More efficient implementation for function Cmp
In the sdk's sdk/utils.go, the function Cmp
is implemented as follows:
// Inspired by
// https://github.com/Consensys/gnark/blob/
// 429616e33c97ed21113dd87787c043e8fb43720c/frontend/cs/scs/api.go#L523
// To reduce constraints comsumption, use predefined number of variable's bits.
func Cmp(api frontend.API, i1, i2 frontend.Variable, nbBits int) frontend.Variable {
bi1 := bits.ToBinary(api, i1, bits.WithNbDigits(nbBits))
bi2 := bits.ToBinary(api, i2, bits.WithNbDigits(nbBits))
var res frontend.Variable
res = 0
for i := nbBits - 1; i >= 0; i-- {
iszeroi1 := api.IsZero(bi1[i])
iszeroi2 := api.IsZero(bi2[i])
i1i2 := api.And(bi1[i], iszeroi2)
i2i1 := api.And(bi2[i], iszeroi1)
n := api.Select(i2i1, -1, 0)
m := api.Select(i1i2, 1, n)
res = api.Select(api.IsZero(res), m, res)
}
return res
}
This function checks that i1
and i2
are smaller than 2^nbBits
, and it constrains the return value to -1 if i1 < i2
, to 0 if i1 == i2
, and to 1 if i1 > i2
.
The standard gnark function with the same purpose referred to in the comment works similarly, but it decomposes both i1
and i2
into as many bits as the bit width of the field over which the circuit variables are defined.
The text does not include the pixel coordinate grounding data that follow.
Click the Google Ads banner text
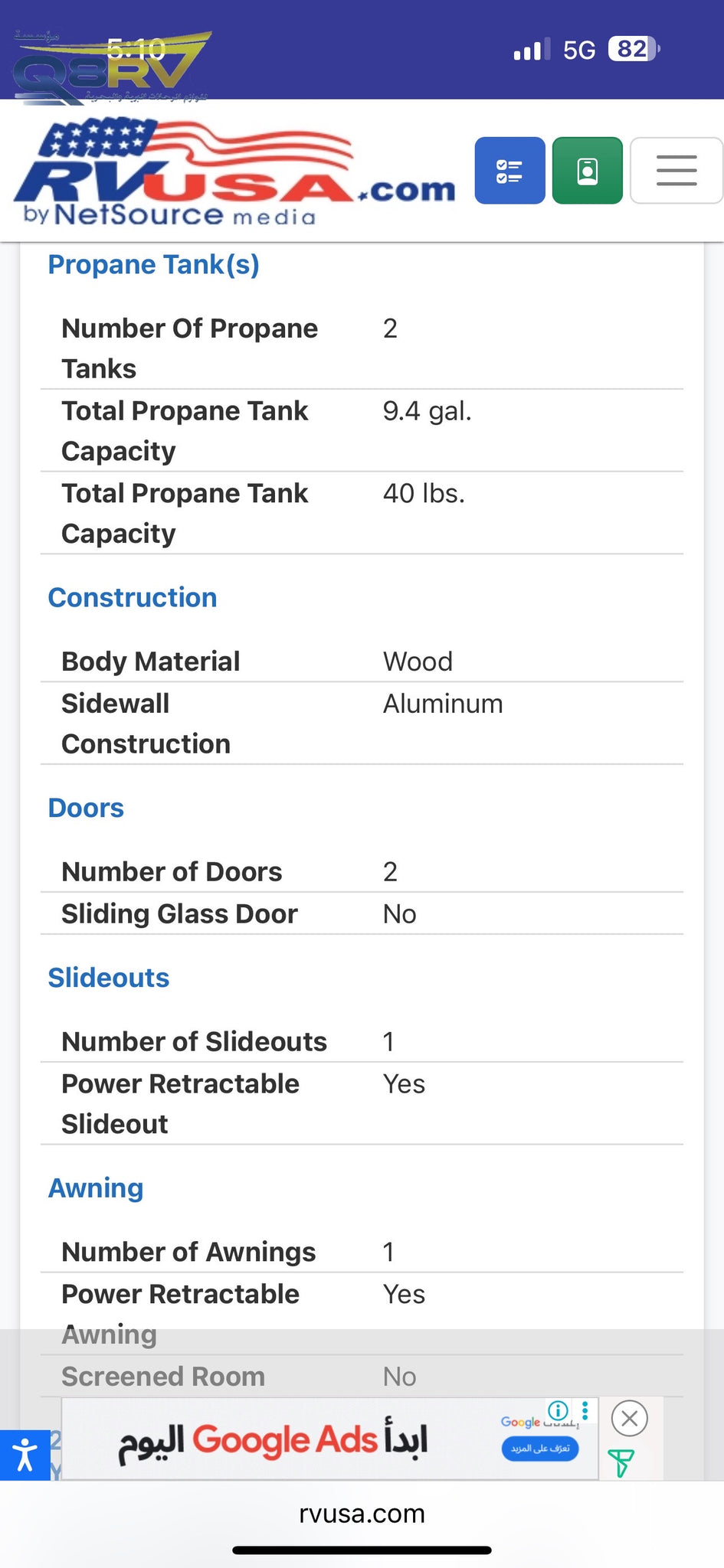The height and width of the screenshot is (1568, 724). click(x=273, y=1441)
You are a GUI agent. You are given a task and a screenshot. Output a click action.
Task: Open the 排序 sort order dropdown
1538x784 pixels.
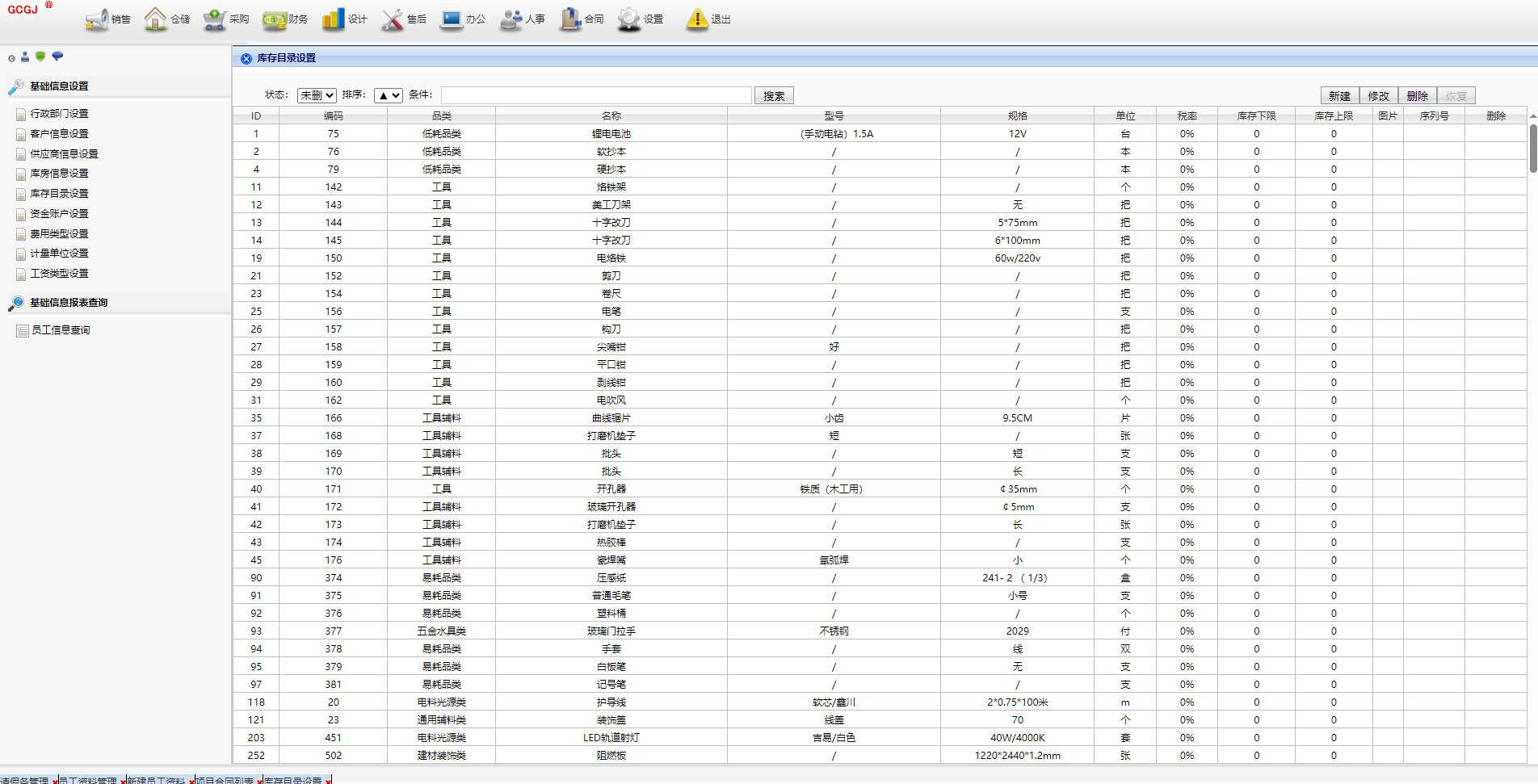pos(388,95)
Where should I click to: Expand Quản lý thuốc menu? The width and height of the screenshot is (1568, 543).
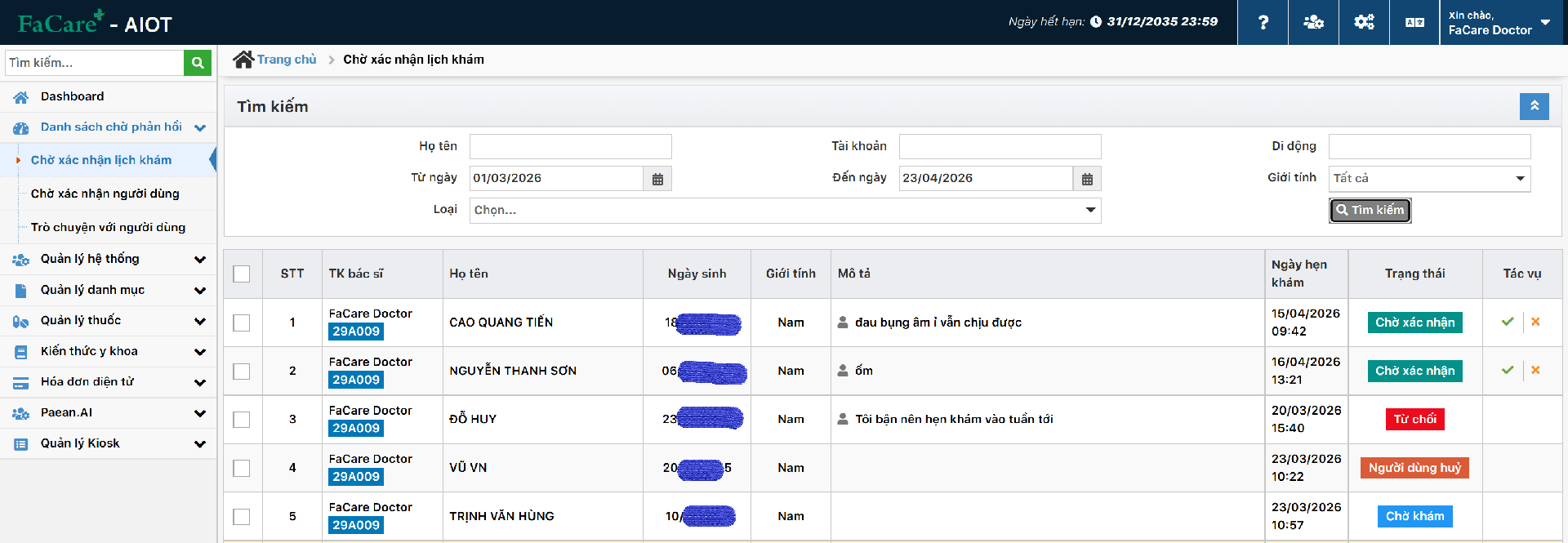(x=108, y=321)
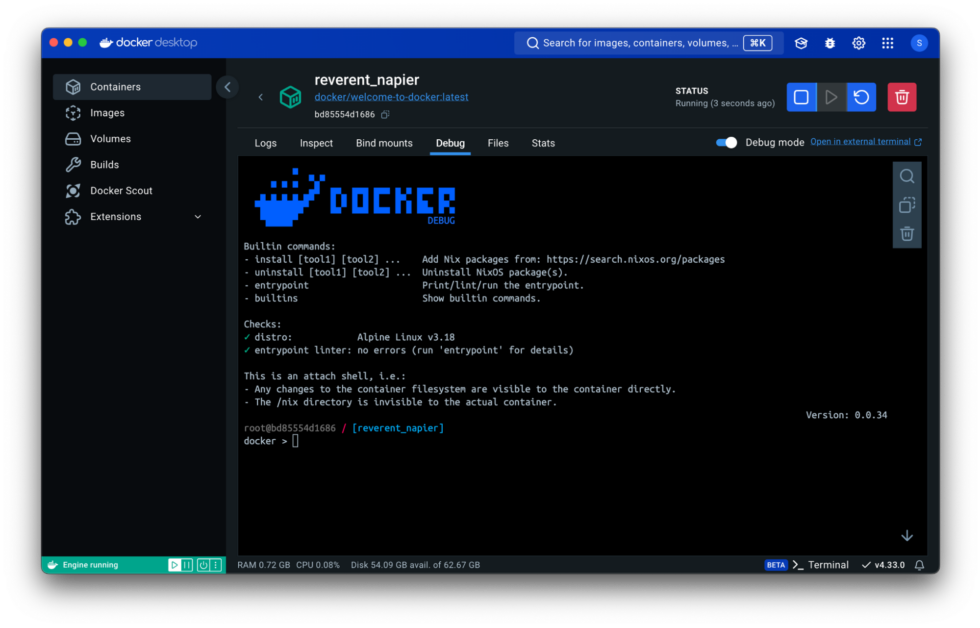980x628 pixels.
Task: Stop the running container
Action: click(801, 97)
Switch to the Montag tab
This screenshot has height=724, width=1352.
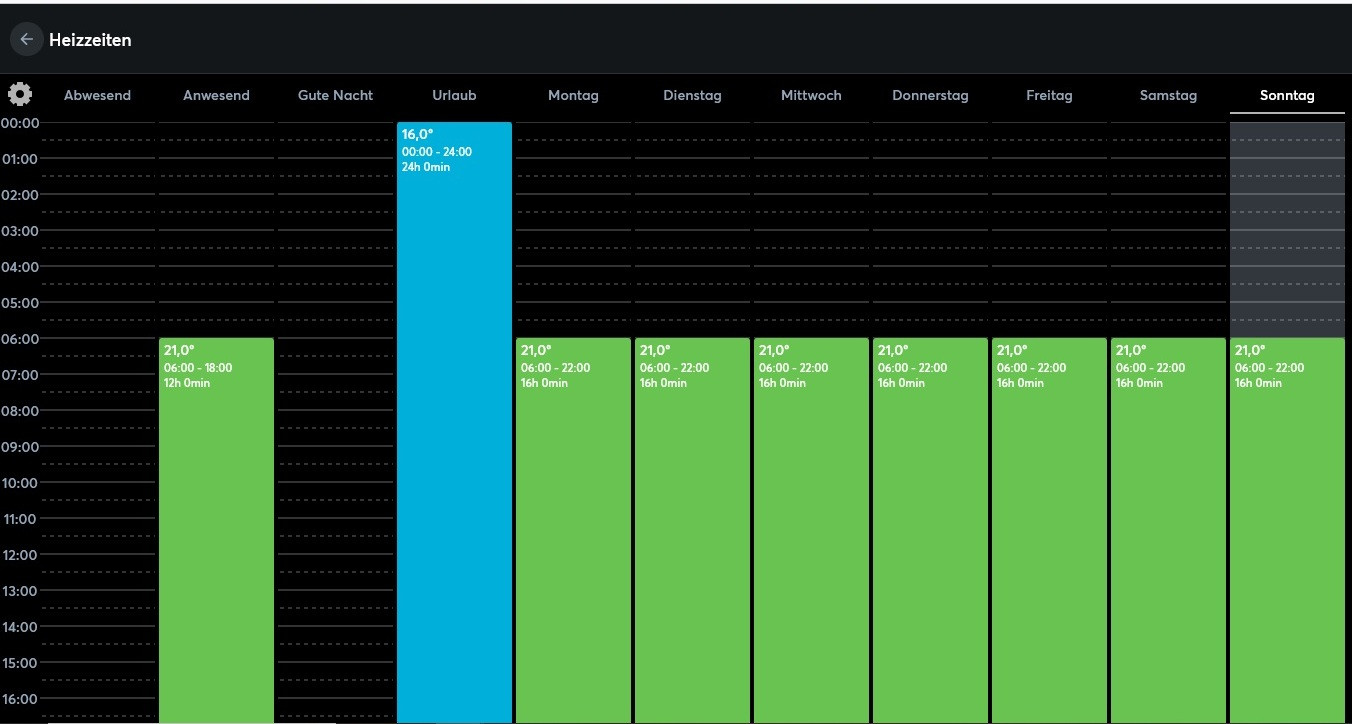573,96
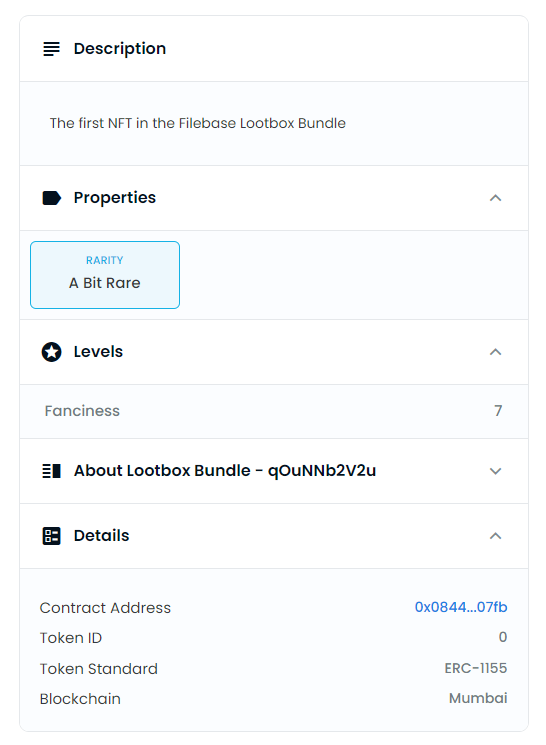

In some cases (like in the context of the 32- and 64-bit types of the sdk, for which this function is used), it may be known that i1
and i2
should be representable with fewer bits, so it is more efficient in witnesses and constraints to use less, as implemented in the above function.
However, in those cases, there is a much more efficient way to implement this function. Let first r
be the prime modulus of the field over which the circuit is defined, and n
the bit width of r
so that 2^n > r >= 2^(n-1)
. Assume that a
and b
are two values that satisfy 0 <= a, b < 2^k
for some k
(in other words, a
and b
have at most bit width k
). If a < b
, we have 0 < b - a < 2^k
and -2^k < a - b < 0
. Assuming k <= n-2
, we get the following results: 0 < (b - a) % r < 2^k
, r - 2^k < (a - b) % r < r
, and 2^k <= r - 2^k
(the latter is equivalent to r >= 2^(k+1)
, and this holds as k+1 <= n-1
). The upshot is that if we have constrained both a
and b
to be at most k
bits wide, and a - b
is also at most k
bits wide, then we must have a >= b
.
Checking that a circuit variable is at most k
bits wide is more efficient in gnark than actually constructing the bit decomposition, and in the Cmp
use case we do not actually need the bit decomposition. Thus, the following kind of implementation is more efficient:
func CmpNew(api frontend.API, i1, i2 frontend.Variable, nbBits int) frontend.Variable {
if nbBits > api.Compiler().Field().BitLen()-2 {
panic("CmpNew called with nbBits too large!")
}
rangeChecker := rangecheck.New(api)
rangeChecker.Check(i1, nbBits)
rangeChecker.Check(i2, nbBits)
results, err := api.Compiler().NewHint(CmpHint, 1, i1, i2)
result := results[0]
if err != nil {
panic(err)
}
// Enforce that result is -1, 0, or 1
result_sq := api.Mul(result, result)
api.AssertIsBoolean(result_sq)
// 1 if i1 < i2 according to hint, 0 else
first_smaller := api.IsZero(api.Add(result, 1))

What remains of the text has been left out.